**What the task requires**: Your answer is the line containing "Task: Go to the previous page with left arrow" plus every line after it through the end of the records, printed exactly and free of pictures.

(Saved data entries)
▼

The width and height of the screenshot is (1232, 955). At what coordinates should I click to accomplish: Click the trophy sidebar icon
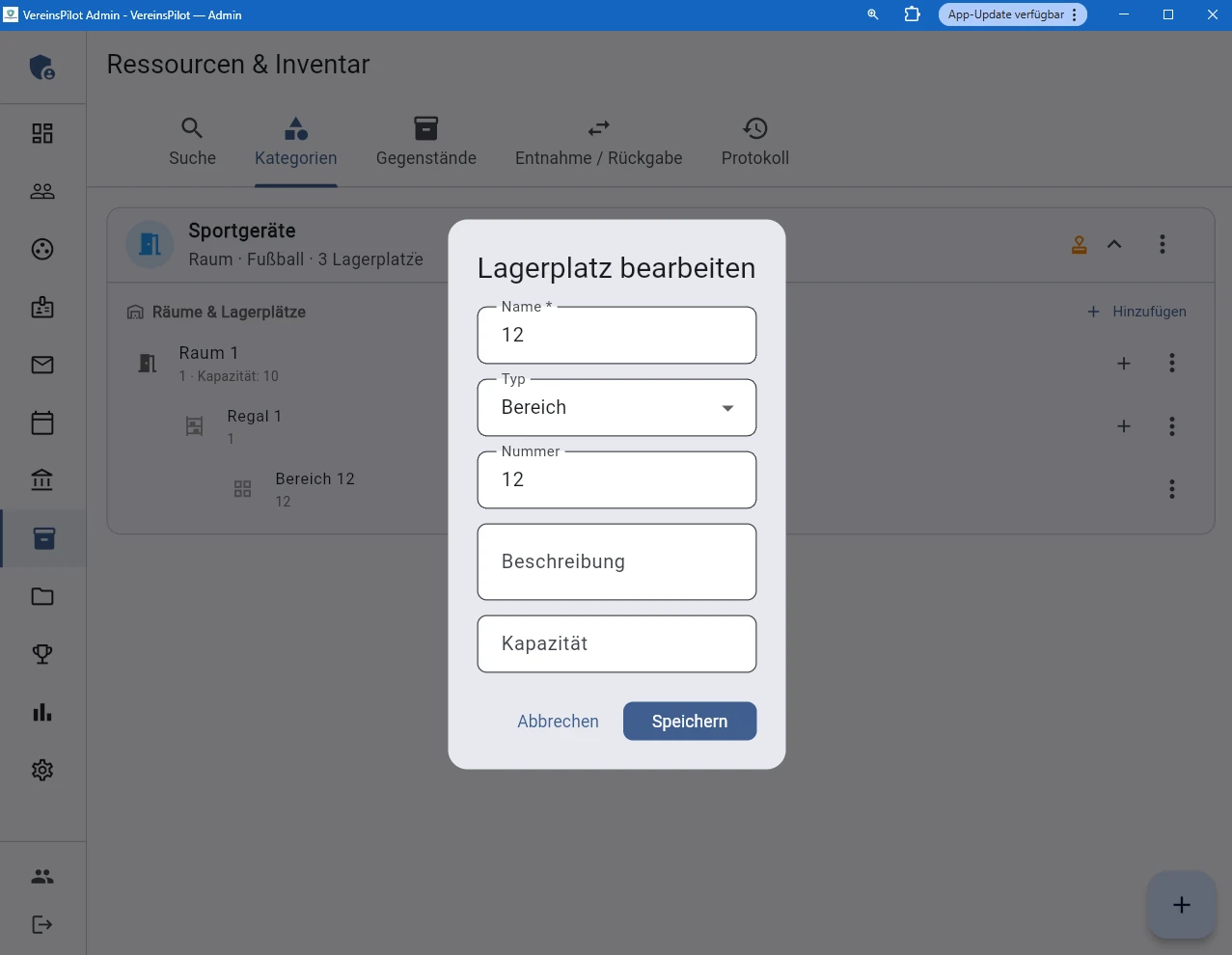click(x=42, y=654)
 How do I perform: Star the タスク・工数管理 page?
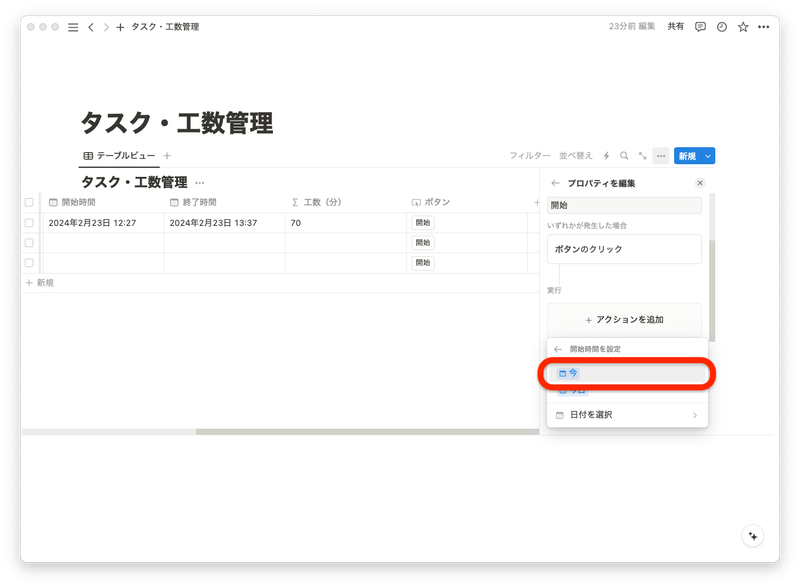tap(741, 27)
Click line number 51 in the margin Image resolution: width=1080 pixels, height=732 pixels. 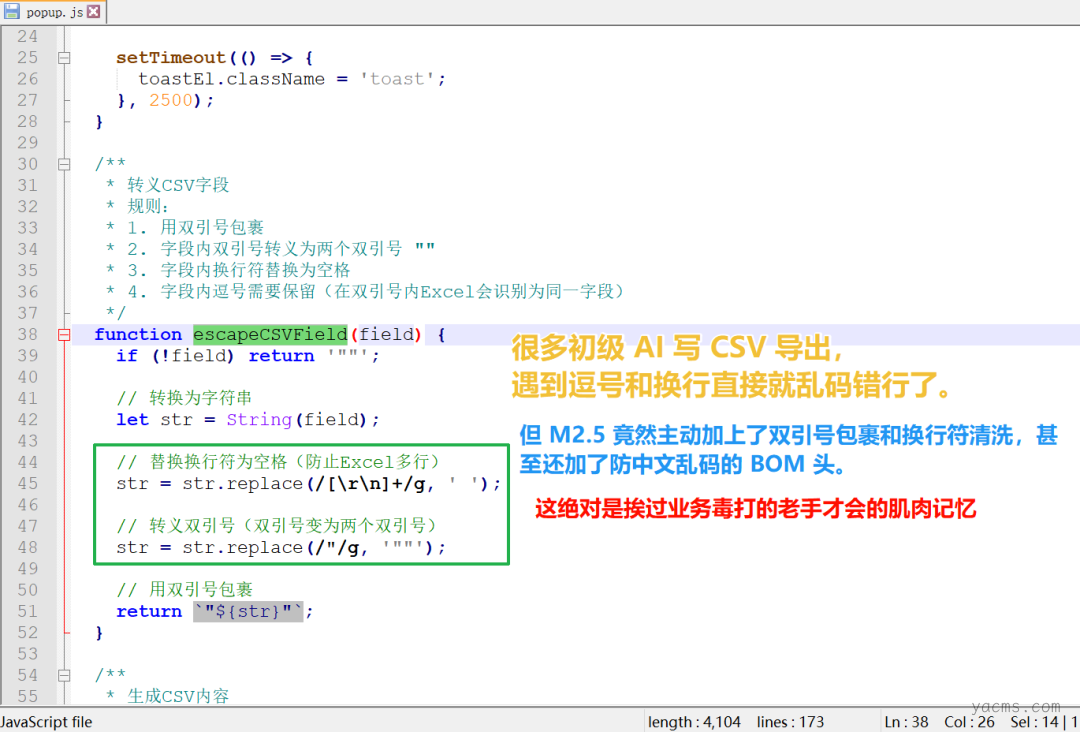pos(27,611)
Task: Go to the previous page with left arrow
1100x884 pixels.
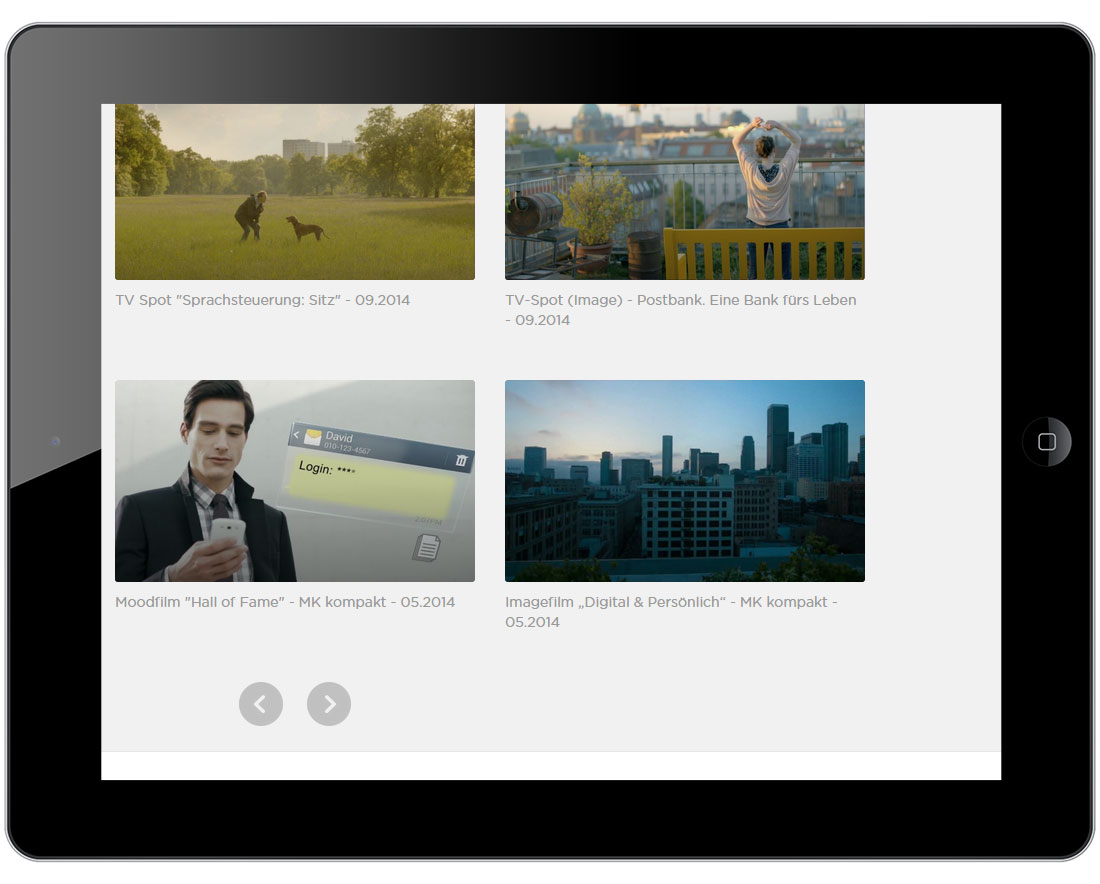Action: click(x=261, y=704)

▲

**Exercise output**:
Task: Go to the previous page with left arrow
1100x884 pixels.
Action: click(x=261, y=704)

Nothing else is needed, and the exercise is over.